第75話 同棲生活④
「遼」
「はい?」
「ちょっと、こっち来て」
京介は近づいて隣に座る事もなく立ったまま手招きをする。
「はい、どうしました」
俺は、電話ボックスの横まで向かう京介の後に続いて歩く。
京介は振り向く。
「由美ちゃん、やばくねえ?」
「どうしてですか?」
「死ぬとか、叫んでいるぞ」
「いつもの事でしょ」
「そうかなあ」
「気を引こうとして、言っているだけですよ」
「そう思いたいけど、様子が変だぞ」
「電話は?」
「まだ繋がっているよ。でも・・・」
「でも?じゃあ、俺がでます」
(酒に酔ってじゃないのか~全くこの忙しい時に)
「もしも~し」
「・・・・・」
「もしもし?」
「・・・・」
「由美?・・・繋がってる?・・・聞こえる?」
呼びかけても気配はするが反応がない。
(変だな。酔っ払って眠ったかな?)
俺は、しばらく受話器を耳に押し付け耳をすませている。
少し胸騒ぎがする。
(寝てるだけだろうけど・・・」
電話を切って隼人を探す。
俺は、今日指名の席が複数ある。
今、店を抜ける訳にいかない。
「隼人、ちょっと」
「どうしました?」
「俺、指名客いるから帰す訳にもいかず、外出も出来ないから代わりに由美の家に行ってくれないか?」
「いいですけど、何かありました?」
「由美の様子が、いつもと違うんだ」
「心配ですね」
「多分、酔っ払って寝ているとは思うけど、電話が繋がったまま静かなんだよ」
「そうですか」
「京介さんが話した時は、死ぬとか叫んでいたらしくて」
「自殺ですか?まさか、あの由美さんが?」
「お前もそう思うだろ。そんな事、するような女じゃないはずだけど一応・・・」
「わかりました」
タクシー代を渡して部屋まで向かわせる。
しばらくすると隼人から連絡がくる。
「遼さん、やばいです。すぐマンションに来て下さい」
「どうした?」
「由美さん風呂場で倒れています。血だらけで・・・」
「様子は?意識は?落ち着いて状況を言えよ」
(マジかあ・・・やっちまったか)
「血がすごくて・・・救急車呼びますか?」
動揺は抑えられないが、俺は、深呼吸をして冷静に考える。
(救急車か・・)
「電話来てからそんなに時間経ってないし、やったばっかりだから救急車呼ばなくていいよ」
(ここは、俺が落ち着かないとな)
「隼人、落ち着いて聞けよ。

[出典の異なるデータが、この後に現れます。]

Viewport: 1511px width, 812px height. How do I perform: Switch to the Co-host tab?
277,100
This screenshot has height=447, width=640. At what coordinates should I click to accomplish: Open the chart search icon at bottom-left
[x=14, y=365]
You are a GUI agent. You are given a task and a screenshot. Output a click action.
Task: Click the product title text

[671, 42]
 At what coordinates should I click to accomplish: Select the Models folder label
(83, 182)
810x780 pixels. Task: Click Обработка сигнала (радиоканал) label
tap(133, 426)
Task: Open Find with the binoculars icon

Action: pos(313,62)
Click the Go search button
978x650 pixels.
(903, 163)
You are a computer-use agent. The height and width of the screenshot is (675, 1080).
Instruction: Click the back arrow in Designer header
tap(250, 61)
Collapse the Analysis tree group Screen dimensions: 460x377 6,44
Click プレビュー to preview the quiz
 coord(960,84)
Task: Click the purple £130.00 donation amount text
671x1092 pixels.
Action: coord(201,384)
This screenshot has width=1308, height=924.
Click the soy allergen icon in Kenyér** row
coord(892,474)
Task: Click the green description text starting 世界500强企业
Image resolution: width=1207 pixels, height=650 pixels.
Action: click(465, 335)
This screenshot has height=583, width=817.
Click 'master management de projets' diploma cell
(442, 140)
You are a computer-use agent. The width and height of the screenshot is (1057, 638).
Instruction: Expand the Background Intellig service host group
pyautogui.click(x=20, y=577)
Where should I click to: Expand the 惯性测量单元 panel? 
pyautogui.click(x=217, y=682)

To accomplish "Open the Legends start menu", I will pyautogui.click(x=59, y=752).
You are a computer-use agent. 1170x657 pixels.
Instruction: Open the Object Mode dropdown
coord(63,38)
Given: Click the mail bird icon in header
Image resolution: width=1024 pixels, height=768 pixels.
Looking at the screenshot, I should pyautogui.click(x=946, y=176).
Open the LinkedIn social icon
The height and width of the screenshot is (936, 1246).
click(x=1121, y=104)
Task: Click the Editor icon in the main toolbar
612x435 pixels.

風呂場だよな?血は手首から?傷口は深い?」
「よくわからないです」
「浴室から出せそうか?」
「一人じゃ無理です。それに由美さん裸で・・・」
「じゃあ、すぐ腕を上げてタオルでもいいから押さえて止血しろ」
「やり方わからないですよ」
「俺も詳しくはわからないよ。心臓より腕を高くして出血部分押さえてればいいよ」
(俺も適当だな)
「はい」
「意識は?」
「息はしています。酒臭くて酔っ払っている感じで目はうつろで朦朧としていますね」
「そうか、俺、お客ほっといて行けないから、何とか早く切り上げて行くよ」
「早く来てください。なんか怖いっすよ」
「わかった」
俺は、急いで客達を全員適当な理由をつけて帰す。
「店長、由美が自殺未遂だと思いますが、手首やっちゃって部屋まで見に行ってきます」
「それは大変だ。仕事はいいから、急いで行って来い」
「すみません」
由美は、店にとってもいいお客だったのですんなり行かせてくれた。
京介にも一緒にきてもらう。
二人で、急いでタクシーに乗る。